Factor out WorkerDaemon, split into functions, made poller into an async gen and moved it to NetConnector as well as should_cancel

2025-02-07 16:41:50 -03:00 · 2025-02-07 16:41:50 -03:00 · 149d9f9f33
parent ea3b35904c
commit 149d9f9f33
6 changed files with 199 additions and 310 deletions
--- a/skynet/cli.py
+++ b/skynet/cli.py
@ -193,14 +193,14 @@ def dgpu(
    config_path: str
 ):
    import trio
-    from .dgpu import open_dgpu_node
+    from .dgpu import _dgpu_main
    logging.basicConfig(level=loglevel)
    config = load_skynet_toml(file_path=config_path)
    set_hf_vars(config.dgpu.hf_token, config.dgpu.hf_home)
-    trio.run(open_dgpu_node, config.dgpu)
+    trio.run(_dgpu_main, config.dgpu)
@run.command()
--- a/skynet/config.py
+++ b/skynet/config.py
@ -26,6 +26,7 @@ class DgpuConfig(msgspec.Struct):
    backend: str = 'sync-on-thread'
    api_bind: str = False
    tui: bool = False
    poll_time: float = 0.5
 class TelegramConfig(msgspec.Struct):
    account: str
--- a/skynet/dgpu/init.py
+++ b/skynet/dgpu/init.py
@ -3,23 +3,13 @@ import logging
 import trio
 import urwid
 from hypercorn.config import Config as HCConfig
 from hypercorn.trio import serve
 from quart_trio import QuartTrio as Quart
 from skynet.config import Config
 from skynet.dgpu.tui import init_tui
-from skynet.dgpu.daemon import WorkerDaemon
+from skynet.dgpu.daemon import serve_forever
 from skynet.dgpu.network import NetConnector
-async def open_dgpu_node(config: Config) -> None:
+async def _dgpu_main(config: Config) -> None:
    '''
    Open a top level "GPU mgmt daemon", keep the
    `WorkerDaemon._snap: dict[str, list|dict]` table
    and *maybe* serve a `hypercorn` web API.
    '''
    # suppress logs from httpx (logs url + status after every query)

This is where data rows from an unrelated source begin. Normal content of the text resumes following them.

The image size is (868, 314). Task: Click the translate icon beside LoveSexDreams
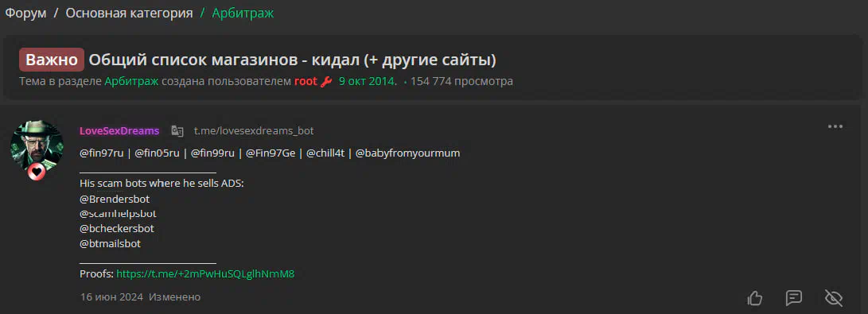(x=177, y=131)
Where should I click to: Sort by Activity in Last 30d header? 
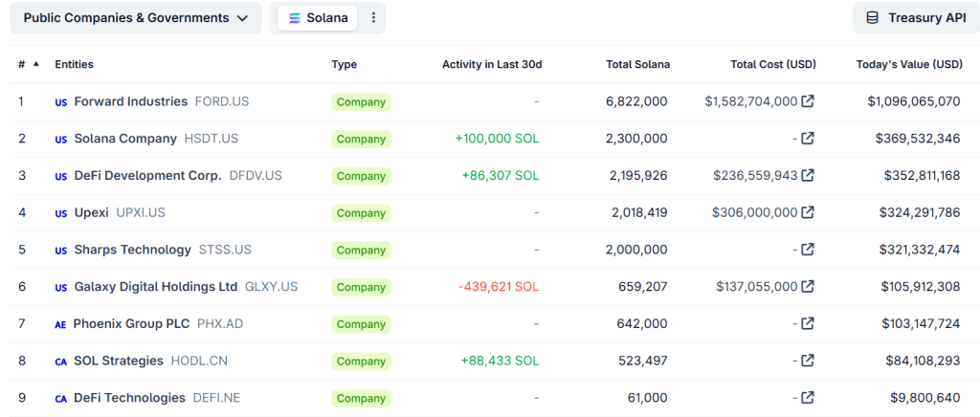coord(492,64)
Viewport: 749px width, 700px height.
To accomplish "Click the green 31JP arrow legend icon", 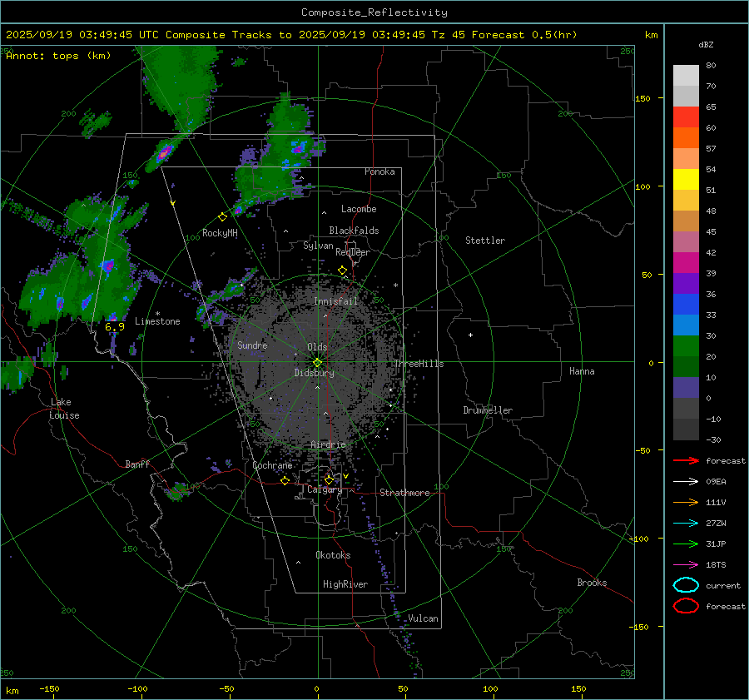I will (x=686, y=544).
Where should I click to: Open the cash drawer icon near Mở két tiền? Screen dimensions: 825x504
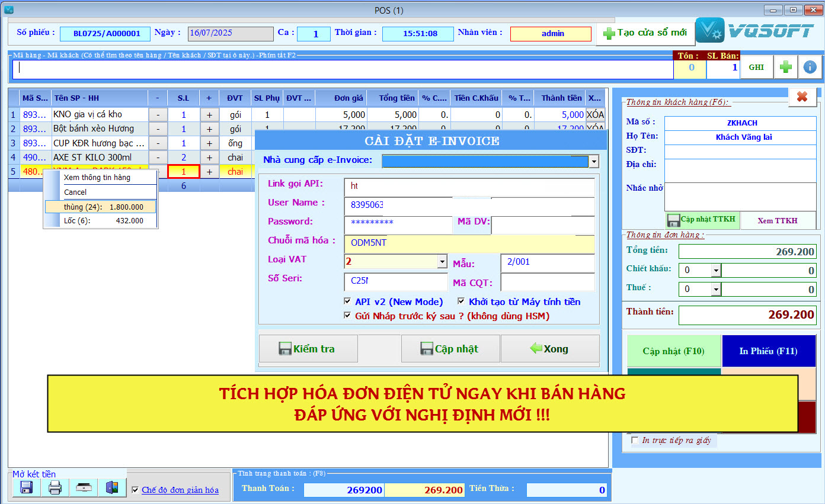(x=82, y=487)
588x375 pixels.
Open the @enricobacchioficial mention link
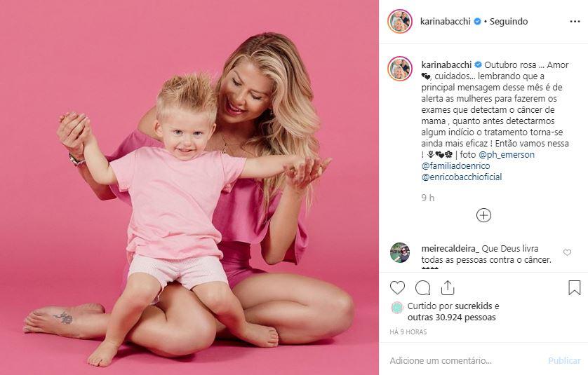[462, 177]
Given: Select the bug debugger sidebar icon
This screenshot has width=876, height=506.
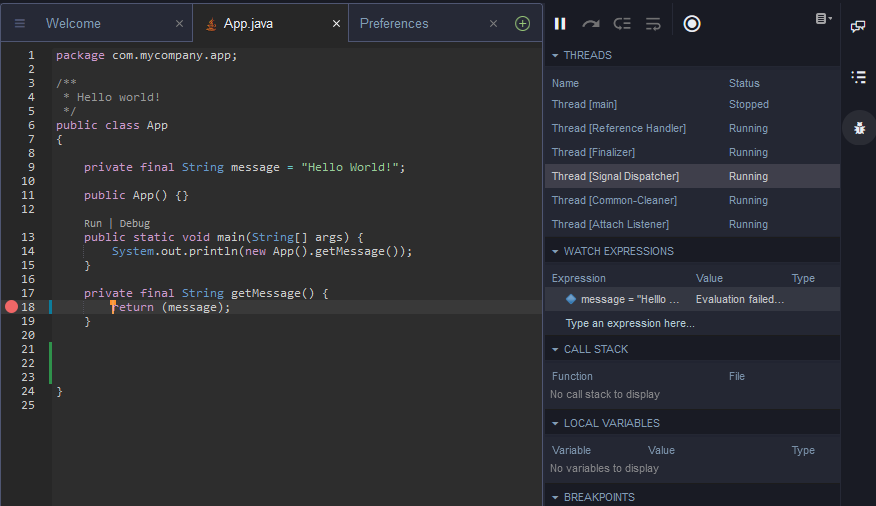Looking at the screenshot, I should (x=858, y=128).
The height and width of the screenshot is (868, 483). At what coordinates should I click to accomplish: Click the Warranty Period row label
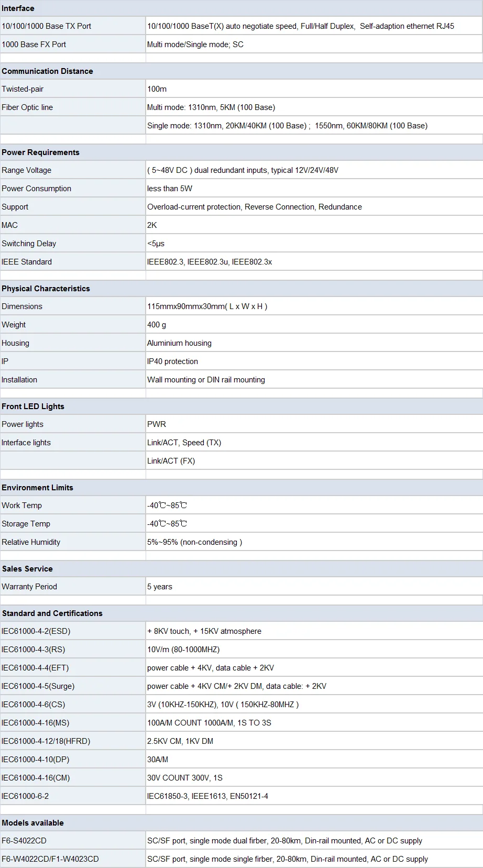[x=29, y=587]
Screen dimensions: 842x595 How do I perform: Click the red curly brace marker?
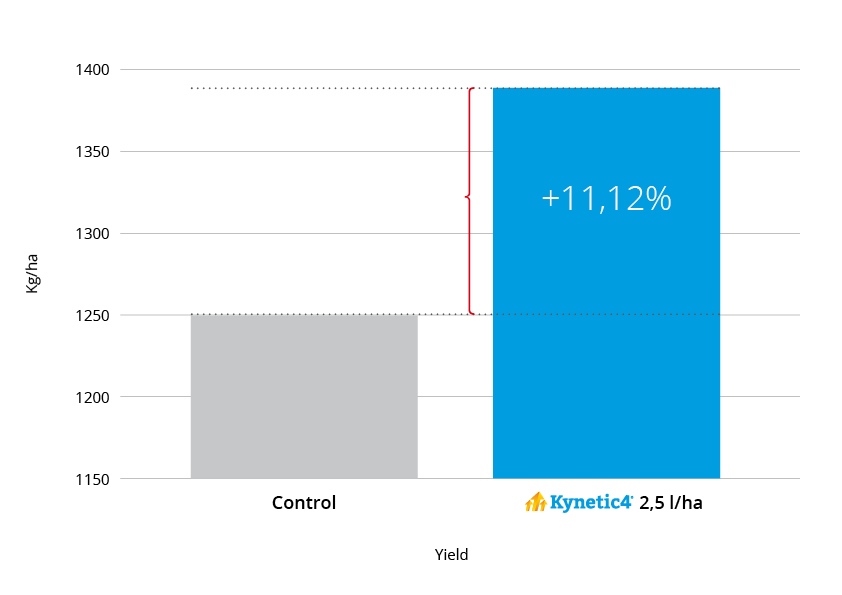[470, 201]
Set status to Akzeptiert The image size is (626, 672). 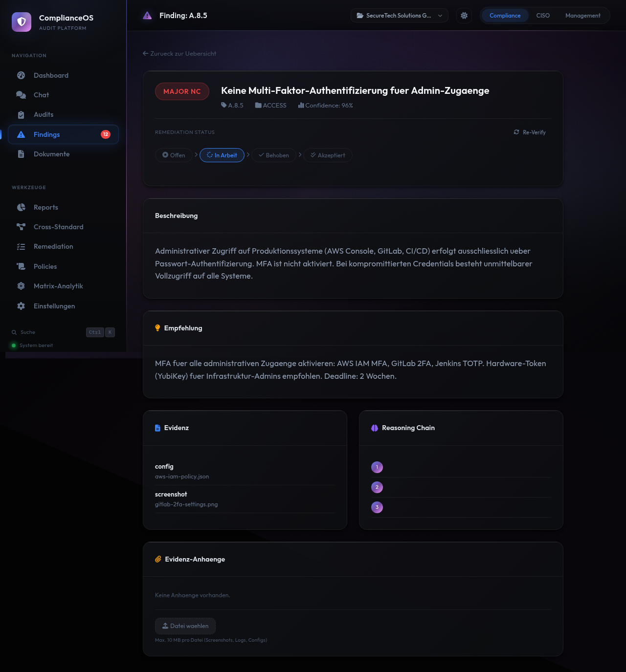[x=328, y=155]
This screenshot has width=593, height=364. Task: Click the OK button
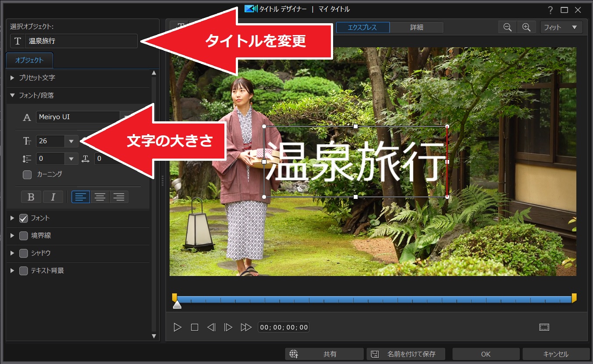click(x=486, y=354)
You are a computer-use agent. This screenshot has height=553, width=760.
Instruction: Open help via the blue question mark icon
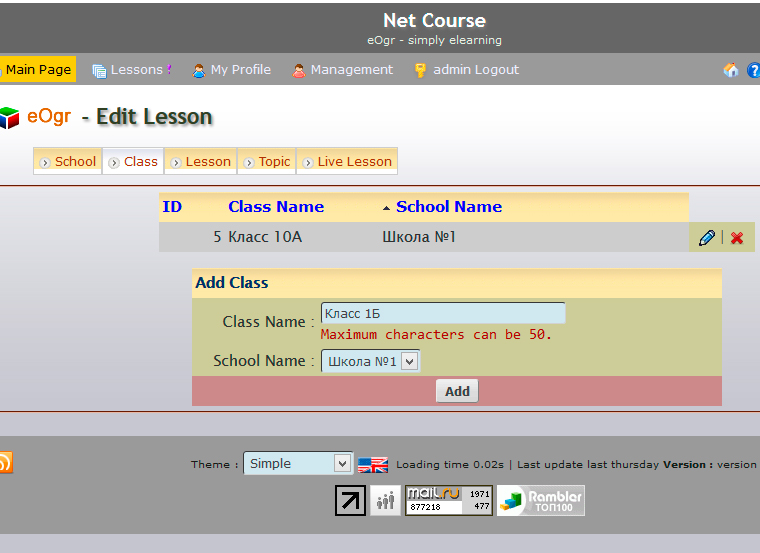[753, 70]
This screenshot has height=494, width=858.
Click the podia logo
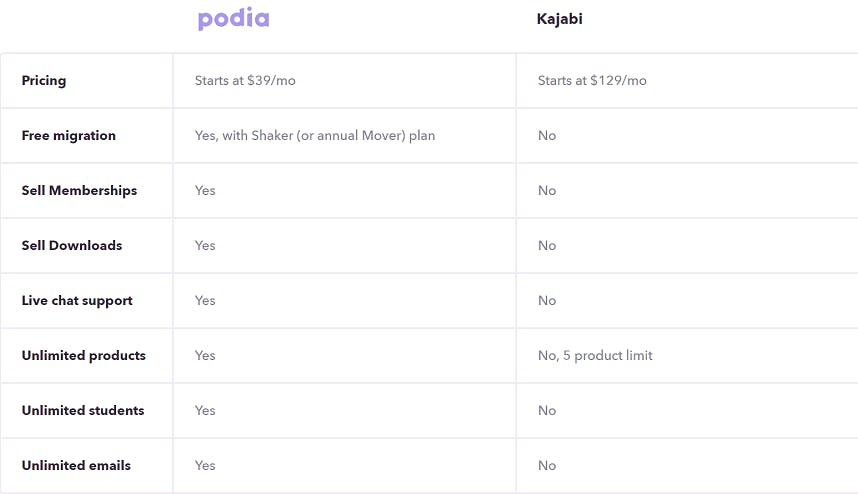pyautogui.click(x=234, y=19)
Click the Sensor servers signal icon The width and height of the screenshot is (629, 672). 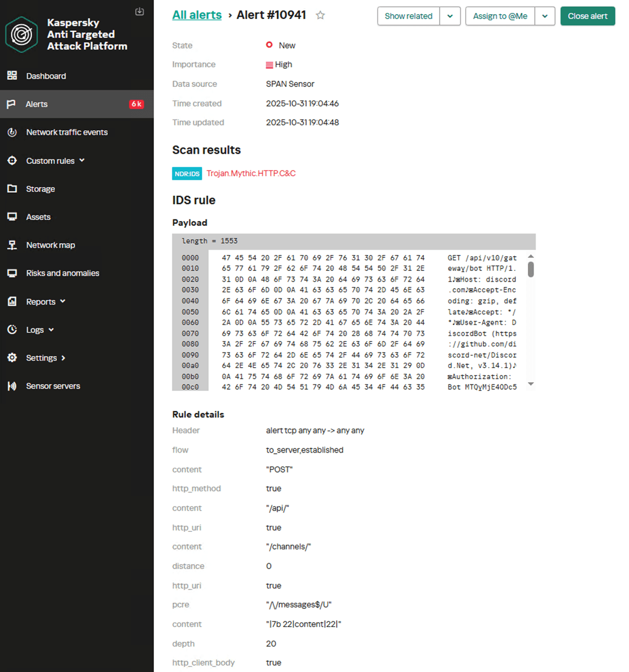point(12,386)
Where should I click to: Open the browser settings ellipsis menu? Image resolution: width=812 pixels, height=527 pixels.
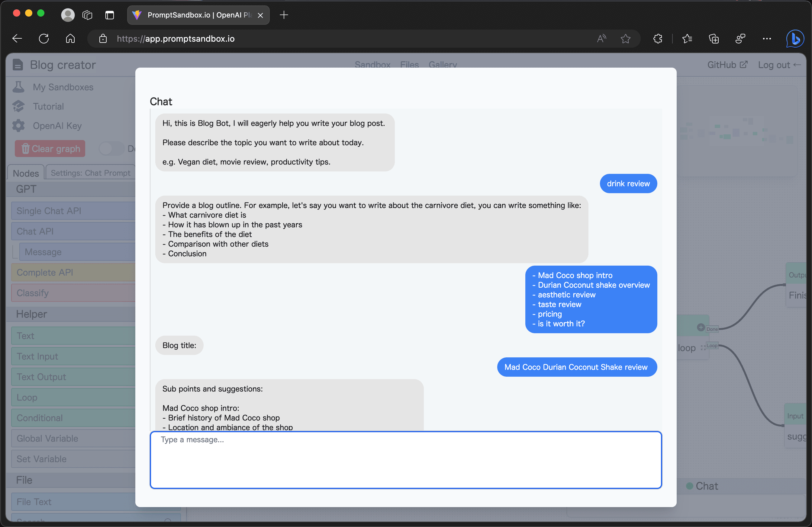pyautogui.click(x=767, y=39)
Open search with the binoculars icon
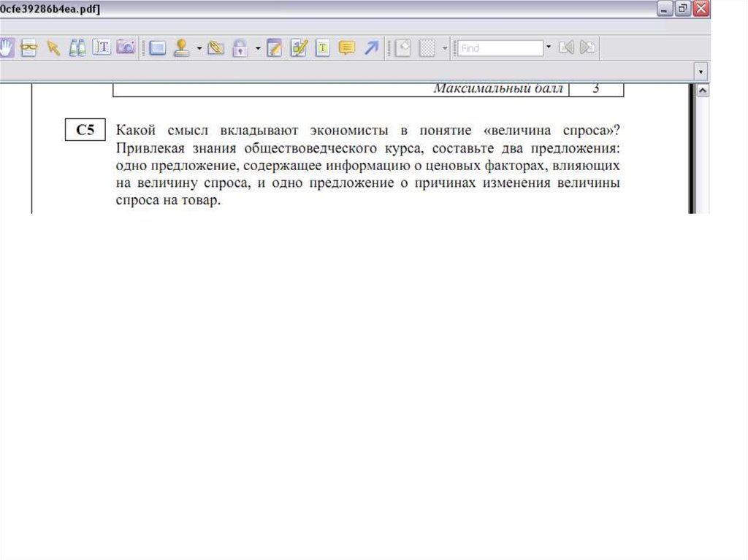 [x=77, y=48]
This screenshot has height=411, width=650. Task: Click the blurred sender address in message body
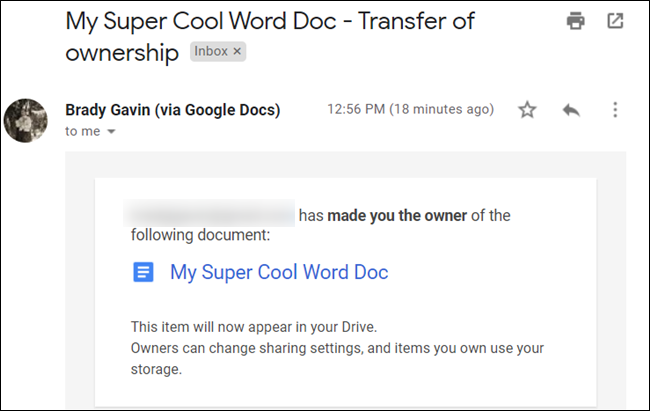coord(209,213)
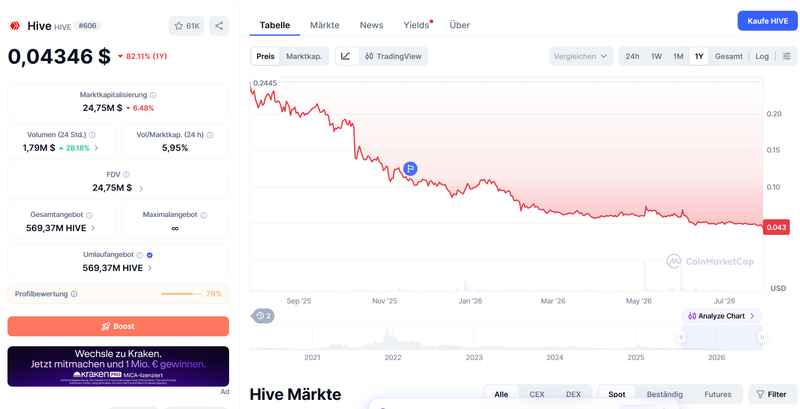Image resolution: width=800 pixels, height=409 pixels.
Task: Switch chart to Marktkap. view
Action: click(304, 56)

    logging.getLogger("httpx").setLevel(logging.WARNING)
@ -28,29 +18,14 @@ async def open_dgpu_node(config: Config) -> None:
        tui = init_tui()
    conn = NetConnector(config)
    daemon = WorkerDaemon(conn, config)
    api: Quart|None = None
    if config.api_bind:
        api_conf = HCConfig()
        api_conf.bind = [config.api_bind]
        api: Quart = await daemon.generate_api()
    tn: trio.Nursery
    async with trio.open_nursery() as tn:
        tn.start_soon(daemon.snap_updater_task)
        if tui:
            tn.start_soon(tui.run)
        # TODO, consider a more explicit `as hypercorn_serve`
        # to clarify?
        if api:
            logging.info(f'serving api @ {config["api_bind"]}')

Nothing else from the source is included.